В русской народной речи используются структуры для обозначения понятия «предки по отцовской линии», которое является важным элементом стихии народов степной зоны: « — Старый отецкий устав не смей нарушать — исстари так дедами-прадедами уложено и навеки ими наставлено» (МЕЛ II /205); «Пусть не думают, что деды-прадеды золотые пенки снимали» (Баж 142); «...чтобы отцовский-праотцовский разум попользовать» (ЗК 378); «....немогла дождаться часа, чтобы подпалить отцову-дедову избу» (Расп 41).
В стихии тюркских кочевников родословие является важнейшим понятием, ведь каждый кочевник должен знать семь поколений предков по отцовской линии. В тюркских языках предки по отцовской линии обозначаются параллельными структурами: тат. предки ата-баба (ТаРС 43) 'предки < отец и дед'; уйг. ата-бова (Кай 137); кирг. ата-баба (КиРС 51); каз. ата-баба (КаРС 34). В языкке хинди понятие «предки по отцовской линии» обозначается сходной структурой: бап-дада (ХРС 810) 'предки < отец и дед'. Данное понятие подобно обозначается в финно-угорских языках Волжского бассейна: марийск. ача-коча (МаРС 25) 'предки, праотцы < ача (МаРС 25) 'отец ' + коча (МаРС 131) 'дед', удм. атай-бабай (УдРС 34), морд. тетят-покштят (ЭРС 659) 'предки' < тетя (ЭРС 659) 'отец' + пок-штя (ЭРС 494) 'дед, дедушка'.
Сочинительное сложение синонимического типа жил-был, который является типичным элементом русской присказки, рассматривалось в работе О. Б. Ткаченко (1979). Он представил эквиваленты в финно-угорских языках. Эта структура также доказывает положение А. А. Потебни о сходстве русских и китайских структур.

**********

■ Краткое задание A ■
Переведите на английский язык следующее предложение из предоставленного отрывка: «Сочинительное сложение синонимического типа жил-был, который является типичным элементом русской присказки, рассматривалось в работе О. Б. Ткаченко (1979).»
■ Краткое задание B ■
Поясните в одном–трех предложениях, почему, согласно предоставленному отрывку, родословие является важнейшим понятием у тюркских кочевников.

[Записи данных]
**********

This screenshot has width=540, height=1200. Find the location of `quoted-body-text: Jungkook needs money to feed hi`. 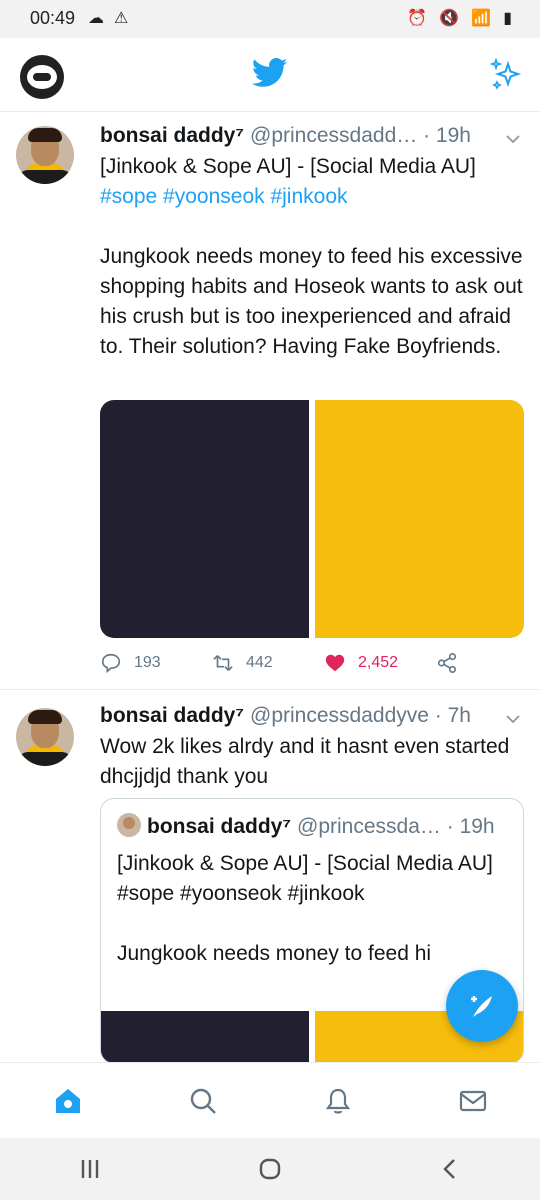

quoted-body-text: Jungkook needs money to feed hi is located at coordinates (274, 954).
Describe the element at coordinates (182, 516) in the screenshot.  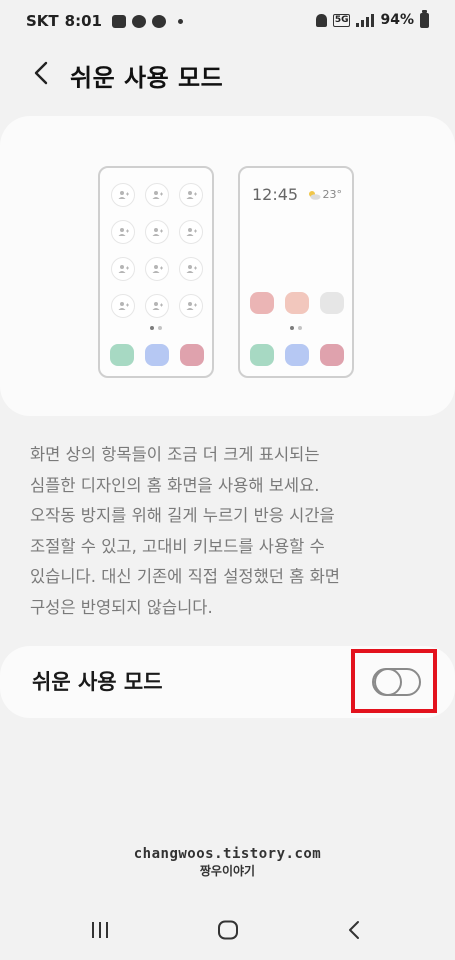
I see `description-line: 오작동 방지를 위해 길게 누르기 반응 시간을` at that location.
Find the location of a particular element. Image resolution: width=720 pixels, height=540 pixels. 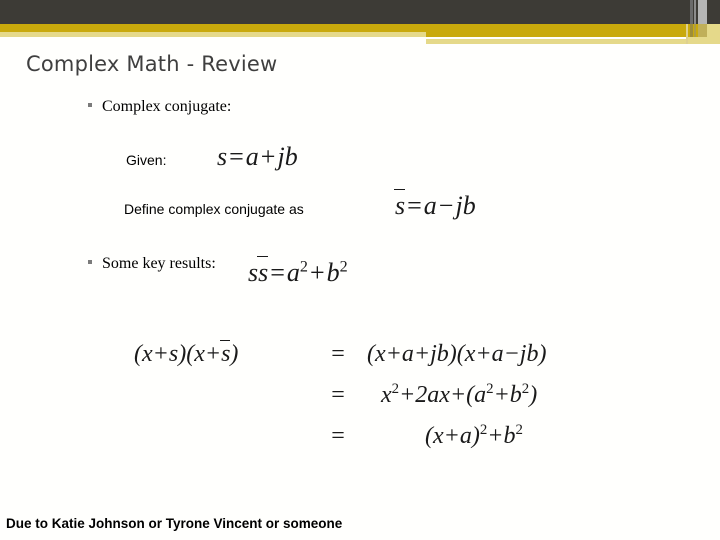

banner-gold-band-right is located at coordinates (573, 30).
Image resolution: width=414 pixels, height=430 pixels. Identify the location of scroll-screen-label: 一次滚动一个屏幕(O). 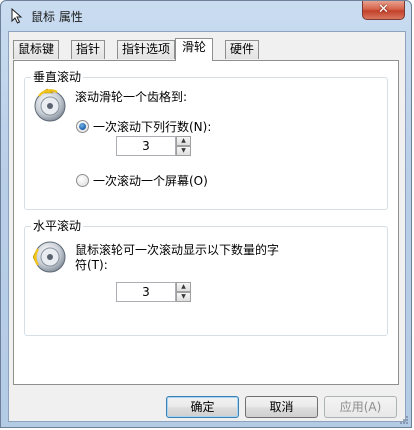
(150, 180).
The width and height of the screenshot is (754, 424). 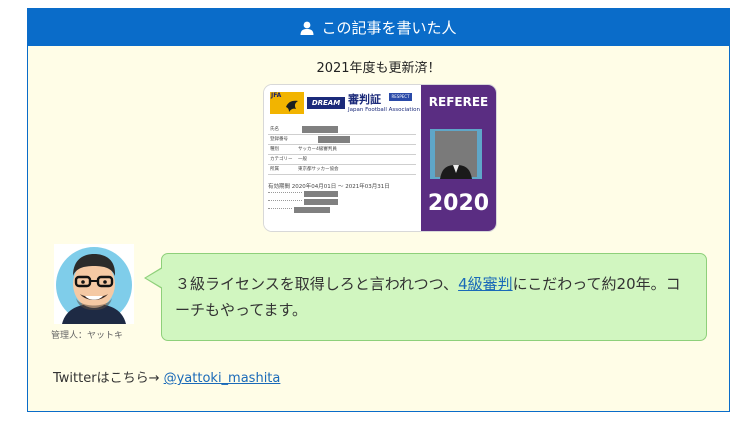 I want to click on card-title: 審判証, so click(x=364, y=100).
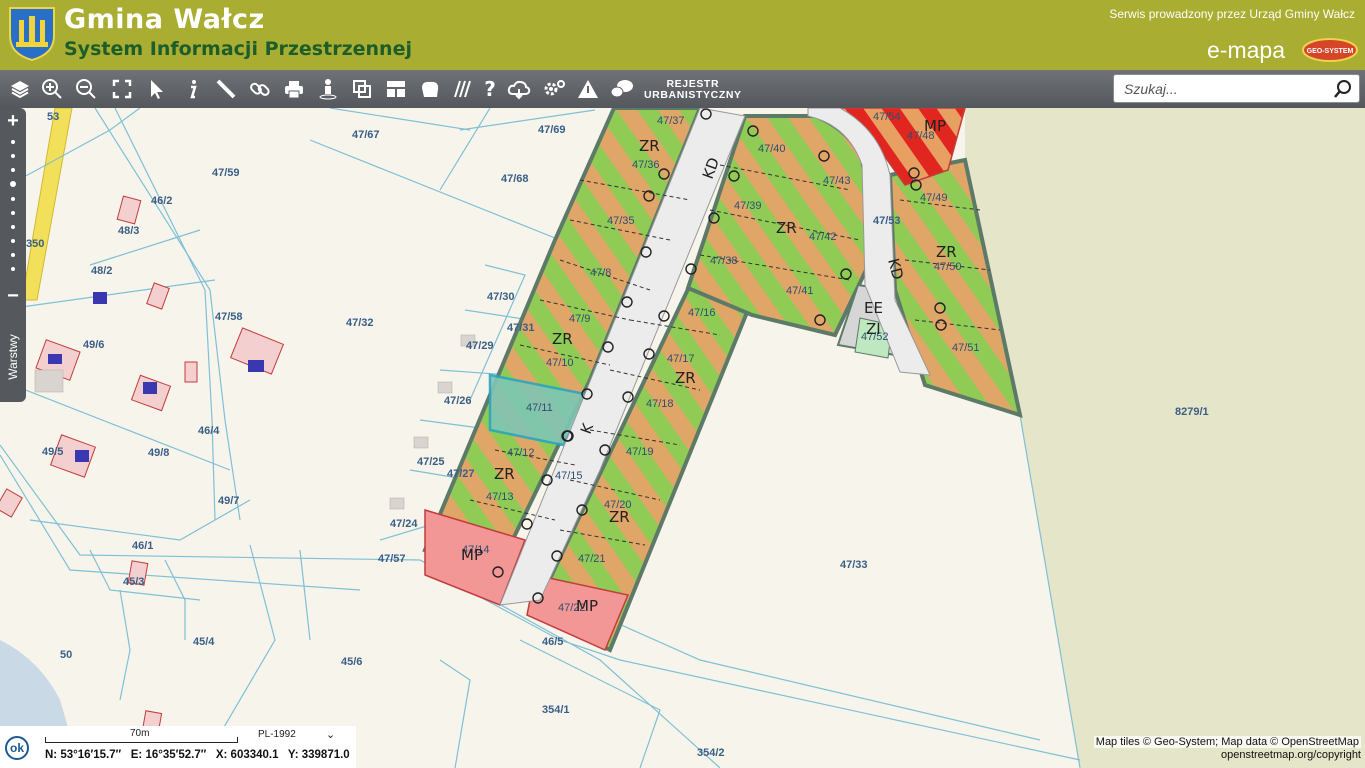 This screenshot has width=1365, height=768. What do you see at coordinates (128, 231) in the screenshot?
I see `parcel-label: 48/3` at bounding box center [128, 231].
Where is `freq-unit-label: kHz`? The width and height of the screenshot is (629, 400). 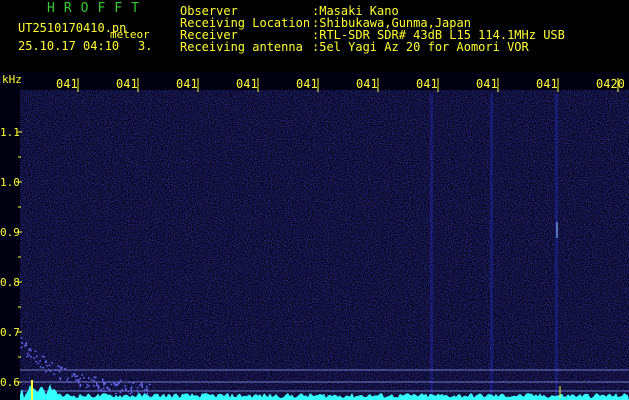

**********

■ Ваше решение A ■
The coordinative compound of the synonymous type zhil-byl, which is a typical element of the Russian folk-tale preamble, was examined in the work of O. B. Tkachenko (1979).

■ Ваше решение B ■
Согласно отрывку, родословие является важнейшим понятием у тюркских кочевников, поскольку каждый кочевник должен знать семь поколений предков по отцовской линии.